*Supplied data:*
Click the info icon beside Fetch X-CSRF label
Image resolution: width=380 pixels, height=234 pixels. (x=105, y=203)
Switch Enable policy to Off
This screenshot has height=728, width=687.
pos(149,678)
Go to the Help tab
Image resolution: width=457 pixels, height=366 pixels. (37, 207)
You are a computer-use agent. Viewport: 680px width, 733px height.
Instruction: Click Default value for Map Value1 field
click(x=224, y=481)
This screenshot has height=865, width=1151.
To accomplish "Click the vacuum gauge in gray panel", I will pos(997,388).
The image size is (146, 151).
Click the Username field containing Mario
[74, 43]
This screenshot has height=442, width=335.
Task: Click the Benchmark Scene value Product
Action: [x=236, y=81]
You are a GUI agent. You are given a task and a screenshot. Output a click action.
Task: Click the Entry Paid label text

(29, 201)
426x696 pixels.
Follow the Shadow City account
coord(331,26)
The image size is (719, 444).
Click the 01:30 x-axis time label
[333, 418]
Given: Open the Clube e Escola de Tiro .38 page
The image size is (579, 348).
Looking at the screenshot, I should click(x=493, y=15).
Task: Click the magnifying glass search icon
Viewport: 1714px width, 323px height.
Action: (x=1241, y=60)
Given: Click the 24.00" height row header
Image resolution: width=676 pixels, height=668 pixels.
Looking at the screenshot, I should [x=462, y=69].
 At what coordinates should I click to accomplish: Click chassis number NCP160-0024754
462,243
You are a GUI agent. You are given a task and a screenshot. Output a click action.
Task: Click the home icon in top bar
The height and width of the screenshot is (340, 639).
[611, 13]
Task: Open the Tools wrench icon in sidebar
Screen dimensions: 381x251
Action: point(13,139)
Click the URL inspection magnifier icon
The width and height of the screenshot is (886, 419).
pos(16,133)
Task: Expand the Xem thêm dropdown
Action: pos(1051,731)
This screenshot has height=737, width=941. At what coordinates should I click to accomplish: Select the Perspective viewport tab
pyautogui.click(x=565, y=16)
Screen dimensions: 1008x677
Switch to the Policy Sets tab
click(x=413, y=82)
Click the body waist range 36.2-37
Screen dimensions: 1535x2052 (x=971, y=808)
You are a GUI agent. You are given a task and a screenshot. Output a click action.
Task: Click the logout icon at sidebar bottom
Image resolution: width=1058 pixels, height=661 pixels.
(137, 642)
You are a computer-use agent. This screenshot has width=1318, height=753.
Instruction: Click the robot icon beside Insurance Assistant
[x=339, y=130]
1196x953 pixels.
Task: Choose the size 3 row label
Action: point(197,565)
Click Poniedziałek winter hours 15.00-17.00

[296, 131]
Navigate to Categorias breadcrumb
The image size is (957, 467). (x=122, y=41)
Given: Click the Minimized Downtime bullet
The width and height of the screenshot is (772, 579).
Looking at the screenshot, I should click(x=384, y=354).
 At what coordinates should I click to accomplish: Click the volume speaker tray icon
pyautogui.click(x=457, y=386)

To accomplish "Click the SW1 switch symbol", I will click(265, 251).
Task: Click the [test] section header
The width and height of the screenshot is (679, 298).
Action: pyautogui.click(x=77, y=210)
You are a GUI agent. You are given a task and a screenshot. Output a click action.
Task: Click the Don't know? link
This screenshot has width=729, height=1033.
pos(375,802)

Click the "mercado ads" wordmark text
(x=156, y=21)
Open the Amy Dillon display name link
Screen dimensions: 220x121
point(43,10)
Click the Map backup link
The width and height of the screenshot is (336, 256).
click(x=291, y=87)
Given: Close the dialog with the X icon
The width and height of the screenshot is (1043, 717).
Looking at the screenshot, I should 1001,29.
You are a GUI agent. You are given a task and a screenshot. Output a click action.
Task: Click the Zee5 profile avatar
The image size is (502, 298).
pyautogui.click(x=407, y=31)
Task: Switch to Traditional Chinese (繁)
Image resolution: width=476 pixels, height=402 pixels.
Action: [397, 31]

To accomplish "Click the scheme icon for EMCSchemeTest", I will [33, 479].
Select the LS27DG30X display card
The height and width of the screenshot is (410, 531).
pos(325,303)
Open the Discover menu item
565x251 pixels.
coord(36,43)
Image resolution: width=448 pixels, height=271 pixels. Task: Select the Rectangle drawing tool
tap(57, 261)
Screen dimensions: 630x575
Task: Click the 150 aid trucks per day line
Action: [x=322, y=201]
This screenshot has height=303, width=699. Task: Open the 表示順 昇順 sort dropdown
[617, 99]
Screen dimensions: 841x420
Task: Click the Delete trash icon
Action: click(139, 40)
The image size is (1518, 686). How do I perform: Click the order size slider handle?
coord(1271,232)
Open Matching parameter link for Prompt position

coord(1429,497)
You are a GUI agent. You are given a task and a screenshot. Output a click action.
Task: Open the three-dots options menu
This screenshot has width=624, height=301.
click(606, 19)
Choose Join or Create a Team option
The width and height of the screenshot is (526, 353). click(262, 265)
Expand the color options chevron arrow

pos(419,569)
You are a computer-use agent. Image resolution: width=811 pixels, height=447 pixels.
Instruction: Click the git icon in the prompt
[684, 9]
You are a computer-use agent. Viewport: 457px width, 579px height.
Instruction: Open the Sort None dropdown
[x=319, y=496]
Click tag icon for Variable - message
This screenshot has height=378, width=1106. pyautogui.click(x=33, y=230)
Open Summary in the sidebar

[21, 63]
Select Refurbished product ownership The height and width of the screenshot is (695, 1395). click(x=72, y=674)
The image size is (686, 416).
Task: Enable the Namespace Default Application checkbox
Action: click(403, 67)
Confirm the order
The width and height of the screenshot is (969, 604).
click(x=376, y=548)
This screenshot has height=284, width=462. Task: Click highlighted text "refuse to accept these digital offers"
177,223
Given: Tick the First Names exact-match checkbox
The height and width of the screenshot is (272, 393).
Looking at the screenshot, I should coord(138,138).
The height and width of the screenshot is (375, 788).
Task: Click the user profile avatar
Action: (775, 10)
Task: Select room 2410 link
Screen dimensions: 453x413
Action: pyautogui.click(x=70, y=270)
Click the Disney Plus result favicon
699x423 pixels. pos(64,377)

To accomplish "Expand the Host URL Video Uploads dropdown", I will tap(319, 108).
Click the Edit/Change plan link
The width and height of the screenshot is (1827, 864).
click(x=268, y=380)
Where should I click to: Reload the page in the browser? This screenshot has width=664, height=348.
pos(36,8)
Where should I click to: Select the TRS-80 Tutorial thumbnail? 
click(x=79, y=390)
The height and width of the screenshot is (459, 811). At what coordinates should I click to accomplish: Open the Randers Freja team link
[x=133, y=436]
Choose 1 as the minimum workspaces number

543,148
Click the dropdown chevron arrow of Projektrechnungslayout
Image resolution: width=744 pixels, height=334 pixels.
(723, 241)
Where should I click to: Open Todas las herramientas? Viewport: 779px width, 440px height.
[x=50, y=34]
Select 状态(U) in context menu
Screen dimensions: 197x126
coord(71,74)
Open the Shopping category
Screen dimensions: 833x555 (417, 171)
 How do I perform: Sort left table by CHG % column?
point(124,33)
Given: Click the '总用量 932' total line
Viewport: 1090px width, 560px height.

*What you have to do:* Copy out each record word for word.

*Solution to the problem:*
Click the info icon beside Fetch X-CSRF label
Image resolution: width=380 pixels, height=234 pixels. (x=105, y=203)
Switch Enable policy to Off
This screenshot has height=728, width=687.
pos(149,678)
Go to the Help tab
Image resolution: width=457 pixels, height=366 pixels. (37, 207)
You are a computer-use agent. Viewport: 680px width, 733px height.
Instruction: Click Default value for Map Value1 field
click(x=224, y=481)
This screenshot has height=865, width=1151.
To accomplish "Click the vacuum gauge in gray panel", I will pos(997,388).
The image size is (146, 151).
Click the Username field containing Mario
[74, 43]
This screenshot has height=442, width=335.
Task: Click the Benchmark Scene value Product
Action: [x=236, y=81]
You are a GUI agent. You are given a task and a screenshot. Output a click action.
Task: Click the Entry Paid label text

(29, 201)
426x696 pixels.
Follow the Shadow City account
coord(331,26)
The image size is (719, 444).
Click the 01:30 x-axis time label
[333, 418]
Given: Open the Clube e Escola de Tiro .38 page
The image size is (579, 348).
Looking at the screenshot, I should click(x=493, y=15).
Task: Click the magnifying glass search icon
Viewport: 1714px width, 323px height.
Action: (x=1241, y=60)
Given: Click the 24.00" height row header
Image resolution: width=676 pixels, height=668 pixels.
Looking at the screenshot, I should [x=462, y=69].
 At what coordinates should I click to accomplish: Click chassis number NCP160-0024754
462,243
You are a GUI agent. You are given a task and a screenshot. Output a click action.
Task: Click the home icon in top bar
The height and width of the screenshot is (340, 639).
[611, 13]
Task: Open the Tools wrench icon in sidebar
Screen dimensions: 381x251
Action: point(13,139)
Click the URL inspection magnifier icon
The width and height of the screenshot is (886, 419).
pos(16,133)
Task: Expand the Xem thêm dropdown
Action: pos(1051,731)
This screenshot has height=737, width=941. At what coordinates should I click to accomplish: Select the Perspective viewport tab
pyautogui.click(x=565, y=16)
Screen dimensions: 1008x677
Switch to the Policy Sets tab
click(x=413, y=82)
Click the body waist range 36.2-37
Screen dimensions: 1535x2052 (x=971, y=808)
You are a GUI agent. You are given a task and a screenshot. Output a click action.
Task: Click the logout icon at sidebar bottom
Image resolution: width=1058 pixels, height=661 pixels.
(137, 642)
You are a computer-use agent. This screenshot has width=1318, height=753.
Instruction: Click the robot icon beside Insurance Assistant
[x=339, y=130]
1196x953 pixels.
Task: Choose the size 3 row label
Action: point(197,565)
Click Poniedziałek winter hours 15.00-17.00

[296, 131]
Navigate to Categorias breadcrumb
The image size is (957, 467). (x=122, y=41)
Given: Click the Minimized Downtime bullet
The width and height of the screenshot is (772, 579).
Looking at the screenshot, I should click(x=384, y=354).
 At what coordinates should I click to accomplish: Click the volume speaker tray icon
pyautogui.click(x=457, y=386)

To accomplish "Click the SW1 switch symbol", I will click(265, 251).
Task: Click the [test] section header
The width and height of the screenshot is (679, 298).
Action: pyautogui.click(x=77, y=210)
You are a GUI agent. You are given a task and a screenshot. Output a click action.
Task: Click the Don't know? link
This screenshot has width=729, height=1033.
pos(375,802)

Click the "mercado ads" wordmark text
(x=156, y=21)
Open the Amy Dillon display name link
Screen dimensions: 220x121
point(43,10)
Click the Map backup link
The width and height of the screenshot is (336, 256).
click(x=291, y=87)
Given: Close the dialog with the X icon
The width and height of the screenshot is (1043, 717).
Looking at the screenshot, I should 1001,29.
You are a GUI agent. You are given a task and a screenshot. Output a click action.
Task: Click the Zee5 profile avatar
The image size is (502, 298).
pyautogui.click(x=407, y=31)
Task: Switch to Traditional Chinese (繁)
Image resolution: width=476 pixels, height=402 pixels.
Action: [397, 31]

To accomplish "Click the scheme icon for EMCSchemeTest", I will [33, 479].
Select the LS27DG30X display card
The height and width of the screenshot is (410, 531).
pos(325,303)
Open the Discover menu item
565x251 pixels.
coord(36,43)
Image resolution: width=448 pixels, height=271 pixels. Task: Select the Rectangle drawing tool
tap(57, 261)
Screen dimensions: 630x575
Task: Click the 150 aid trucks per day line
Action: [x=322, y=201]
This screenshot has height=303, width=699. Task: Open the 表示順 昇順 sort dropdown
[617, 99]
Screen dimensions: 841x420
Task: Click the Delete trash icon
Action: click(139, 40)
The image size is (1518, 686). How do I perform: Click the order size slider handle?
coord(1271,232)
Open Matching parameter link for Prompt position

coord(1429,497)
You are a GUI agent. You are given a task and a screenshot. Output a click action.
Task: Open the three-dots options menu
This screenshot has width=624, height=301.
click(606, 19)
Choose Join or Create a Team option
The width and height of the screenshot is (526, 353). click(262, 265)
Expand the color options chevron arrow

pos(419,569)
You are a computer-use agent. Image resolution: width=811 pixels, height=447 pixels.
Instruction: Click the git icon in the prompt
[684, 9]
You are a computer-use agent. Viewport: 457px width, 579px height.
Instruction: Open the Sort None dropdown
[x=319, y=496]
Click tag icon for Variable - message
This screenshot has height=378, width=1106. pyautogui.click(x=33, y=230)
Open Summary in the sidebar

[21, 63]
Select Refurbished product ownership The height and width of the screenshot is (695, 1395). click(x=72, y=674)
The image size is (686, 416).
Task: Enable the Namespace Default Application checkbox
Action: click(403, 67)
Confirm the order
The width and height of the screenshot is (969, 604).
click(x=376, y=548)
This screenshot has height=284, width=462. Task: Click highlighted text "refuse to accept these digital offers"
177,223
Given: Tick the First Names exact-match checkbox
The height and width of the screenshot is (272, 393).
Looking at the screenshot, I should coord(138,138).
The height and width of the screenshot is (375, 788).
Task: Click the user profile avatar
Action: (775, 10)
Task: Select room 2410 link
Screen dimensions: 453x413
Action: pyautogui.click(x=70, y=270)
Click the Disney Plus result favicon
699x423 pixels. pos(64,377)

To accomplish "Expand the Host URL Video Uploads dropdown", I will tap(319, 108).
Click the Edit/Change plan link
The width and height of the screenshot is (1827, 864).
click(x=268, y=380)
Where should I click to: Reload the page in the browser? This screenshot has width=664, height=348.
pos(36,8)
Where should I click to: Select the TRS-80 Tutorial thumbnail? 
click(x=79, y=390)
The height and width of the screenshot is (459, 811). At what coordinates should I click to accomplish: Open the Randers Freja team link
[x=133, y=436]
Choose 1 as the minimum workspaces number

543,148
Click the dropdown chevron arrow of Projektrechnungslayout
Image resolution: width=744 pixels, height=334 pixels.
(723, 241)
Where should I click to: Open Todas las herramientas? Viewport: 779px width, 440px height.
[x=50, y=34]
Select 状态(U) in context menu
Screen dimensions: 197x126
coord(71,74)
Open the Shopping category
Screen dimensions: 833x555 (417, 171)
 How do I perform: Sort left table by CHG % column?
point(124,33)
Given: Click the '总用量 932' total line
Viewport: 1090px width, 560px height.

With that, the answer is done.